Rosneft macht vor dem High Court of Justice (England & Wales) geltend, die restriktiven Maßnahmen, die der Rat gegen sie erlassen habe, und die vom Vereinigten Königreich auf der Grundlage der Rechtsakte des Rates getroffenen Durchführungsmaßnahmen seien nicht mit dem Unionsrecht vereinbar. Das vorlegende Gericht möchte vom Gerichtshof wissen, ob die Rechtsakte des Rates und des Vereinigten Königreichs gültig sind.

Was die nationalen Durchführungsmaßnahmen angeht, möchte das vorlegende Gericht insbesondere wissen, ob das Vereinigte Königreich für Verstöße gegen die restriktiven Maßnahmen Strafsanktionen vorsehen durfte, solange der Gerichtshof die Bedeutung der vom Rat verwendeten Ausdrücke noch nicht geklärt hat, und ob die restriktiven Maßnahmen die Abwicklung von Zahlungen durch die Banken betreffen und die Begebung von Global Depositary Receipts verbieten, die vor dem Erlass der Maßnahmen begebene Aktien repräsentieren.

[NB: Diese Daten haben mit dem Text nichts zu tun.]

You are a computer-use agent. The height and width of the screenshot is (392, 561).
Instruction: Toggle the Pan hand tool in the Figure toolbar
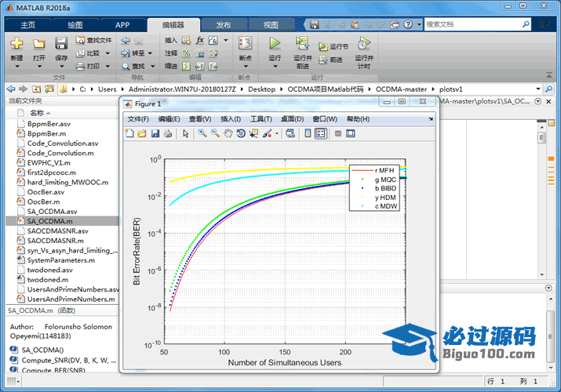tap(228, 134)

In seinem heutigen Urteil stellt der Gerichtshof zunächst klar, dass er für die Vorabentscheidung über die Gültigkeit einer auf der Grundlage der Vorschriften über die Gemeinsame Außen- und Sicherheitspolitik (GASP) erlassenen Handlung wie des Beschlusses des Rates zuständig ist. Gegenstand des Vorabentscheidungsersuchens muss aber die Kontrolle der Einhaltung von Art. 40 EUV (der das Verhältnis zwischen der GASP und den übrigen Politiken der Union regelt) durch den Beschluss oder die Überwachung der Rechtmäßigkeit restriktiver Maßnahmen gegenüber natürlichen oder juristischen Personen sein.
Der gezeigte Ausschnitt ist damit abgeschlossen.